**Exercise passage**:
==========
Women are more likely than men to have their symptoms dismissed or downplayed by medical professionals. When they get a diagnosis, they often face stigma and judgment. In light of this, WH created the “Owning It” package—which spotlights various women with complicated and often difficult-to-diagnose conditions who decided to take a stand for their health. Our hope is that their stories help empower women everywhere to advocate for themselves and get the care and attention they deserve.
Doctors misdiagnosed me twice before figuring out I had small-cell lung cancer. I finally got an X-ray after I went to the ER for coughing and stabbing chest pain, and they discovered a tumor the size of a cantaloupe covering three-fourths of my lung. It was 2006, and I was 28 years old. I was also a nonsmoker—something I tell people along with my diagnosis, because I know they’re going to ask.
==========
**Exercise requirements**:
1. From the women's health passage, reproduce the part that opens with the words containing "Women are more" and closes with "attention they deserve.".
2. According to the women's health passage, how large was the tumor that the X-ray revealed?
3. State whether each statement agrees with the women's health passage, answering yes or no and quoting the deciding words: (a) The writer was 28 years old at the time of the diagnosis. (b) The writer was a smoker. (c) Doctors misdiagnosed the writer three times before the cancer was identified.

**Provided data**:
==========
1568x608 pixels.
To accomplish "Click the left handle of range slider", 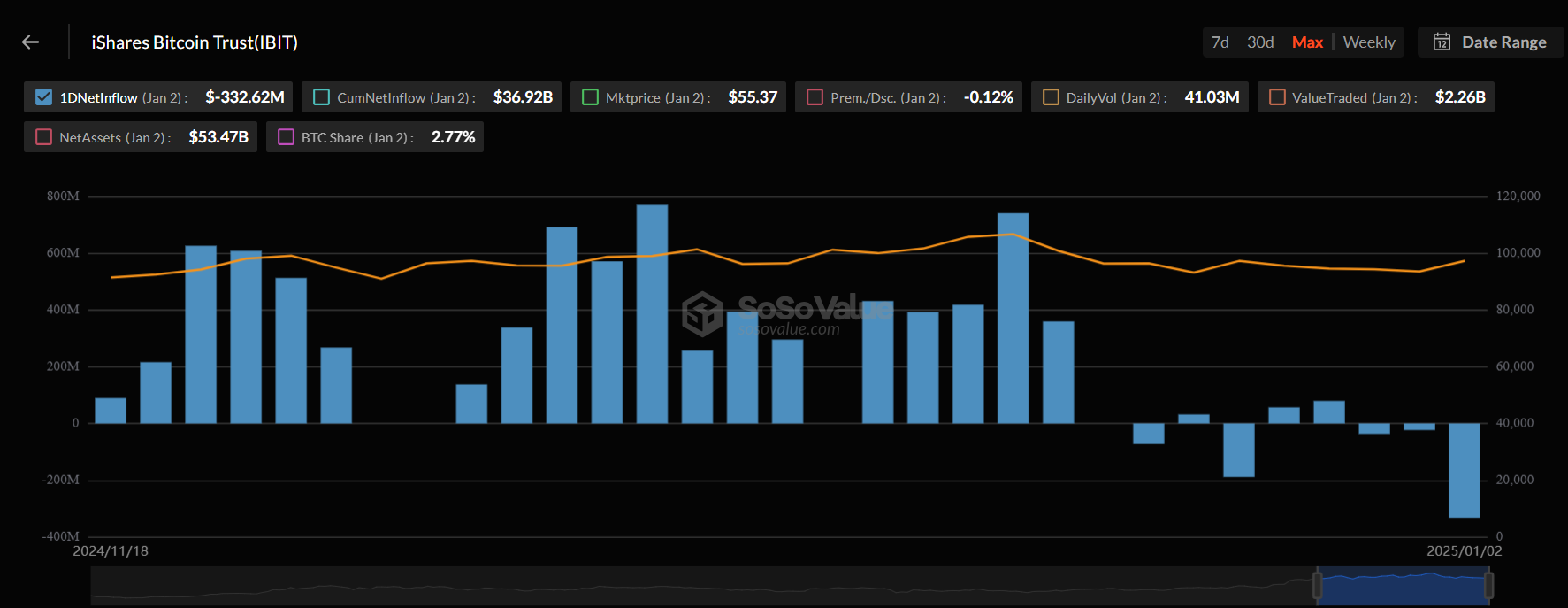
==========
**Numbered responses**:
1.
Women are more likely than men to have their symptoms dismissed or downplayed by medical professionals. When they get a diagnosis, they often face stigma and judgment. In light of this, WH created the “Owning It” package—which spotlights various women with complicated and often difficult-to-diagnose conditions who decided to take a stand for their health. Our hope is that their stories help empower women everywhere to advocate for themselves and get the care and attention they deserve.

2. It was the size of a cantaloupe.

3.
(a) Yes: "It was 2006, and I was 28 years old."
(b) No: "I was also a nonsmoker"
(c) No: "Doctors misdiagnosed me twice before figuring out I had small-cell lung cancer."